The arithmetic operators are overloaded — +, -, *, /, ** all run elementwise:

x = jnp.array([1.0, 2, 4, 8])
y = jnp.array([2, 2, 2, 2])
x + y, x - y, x * y, x / y, x ** y
(Array([ 3.,  4.,  6., 10.], dtype=float32),
 Array([-1.,  0.,  2.,  6.], dtype=float32),
 Array([ 2.,  4.,  8., 16.], dtype=float32),
 Array([0.5, 1. , 2. , 4. ], dtype=float32),
 Array([ 1.,  4., 16., 64.], dtype=float32))

Concatenation

cat glues tensors along an existing axis. Pick the axis with dim:

  • dim=0 → stack rows (more rows out)
  • dim=1 → stack columns (wider matrix out)
X = jnp.arange(12, dtype=jnp.float32).reshape((3, 4))
Y = jnp.array([[2.0, 1, 4, 3], [1, 2, 3, 4], [4, 3, 2, 1]])
jnp.concatenate((X, Y), axis=0), jnp.concatenate((X, Y), axis=1)
(Array([[ 0.,  1.,  2.,  3.],
        [ 4.,  5.,  6.,  7.],
        [ 8.,  9., 10., 11.],
        [ 2.,  1.,  4.,  3.],
        [ 1.,  2.,  3.,  4.],
        [ 4.,  3.,  2.,  1.]], dtype=float32),
 Array([[ 0.,  1.,  2.,  3.,  2.,  1.,  4.,  3.],
        [ 4.,  5.,  6.,  7.,  1.,  2.,  3.,  4.],
        [ 8.,  9., 10., 11.,  4.,  3.,  2.,  1.]], dtype=float32))

Comparisons and reductions

Comparison operators broadcast and return a boolean tensor of the same shape — useful for masking entries that satisfy a condition:

X == Y
Array([[False,  True, False,  True],
       [False, False, False, False],
       [False, False, False, False]], dtype=bool)

sum, mean, max, … collapse one or more axes. Without a dim= argument the whole tensor reduces to a scalar:

X.sum()
Array(66., dtype=float32)

Broadcasting

When tensors of different shapes meet, the smaller one is virtually expanded along missing dimensions — no data copy.

The rule: dimensions of size 1 stretch; everything else must match.

a = jnp.arange(3).reshape((3, 1))
b = jnp.arange(2).reshape((1, 2))
a, b
(Array([[0],
        [1],
        [2]], dtype=int32),
 Array([[0, 1]], dtype=int32))
a + b
Array([[0, 1],
       [1, 2],
       [2, 3]], dtype=int32)

A 3\times 1 + 1\times 2 becomes a 3\times 2 matrix.

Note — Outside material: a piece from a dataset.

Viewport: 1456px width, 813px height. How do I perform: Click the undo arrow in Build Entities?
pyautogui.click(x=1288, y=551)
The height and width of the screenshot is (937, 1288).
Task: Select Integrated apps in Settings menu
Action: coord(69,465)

The hidden cost of Y = Y + X

Every assignment of an arithmetic expression allocates a new tensor. Matters a lot when Y is gigabytes:

before = id(Y)
Y = Y + X
id(Y) == before
False

id(Y) == before is False: Y now points at a brand-new buffer.

In-place operations

Pre-allocate the output and write into it with Z[:] = ...:

# JAX arrays do not allow in-place operations

If the original value of X isn’t needed afterward, the most ergonomic forms are X[:] = X + Y or X += Y:

NumPy round-trip

Tensors and NumPy ndarrays convert cheaply — most frameworks share storage with NumPy when possible:

A = jax.device_get(X)
B = jax.device_put(A)
type(A), type(B)
(numpy.ndarray, jaxlib._jax.ArrayImpl)

A size-1 tensor unwraps to a Python scalar with .item(), float(x), or int(x):

a = jnp.array(3.5)
a, a.item(), float(a), int(a)
(Array(3.5, dtype=float32, weak_type=True), 3.5, 3.5, 3)

Recap

  • arange / zeros / ones / randn / tensor(list) — create.
  • .shape, .numel(), reshape — inspect / reorganize.
  • [i, j], [a:b, c:d] — read and write slices.
  • + - * / **, cat, ==, sum — element-wise ops, joins, comparisons, reductions.
  • Broadcasting stretches mismatched shapes; in-place ops avoid copying for large tensors.
  • .numpy() / .item() — leave the tensor world.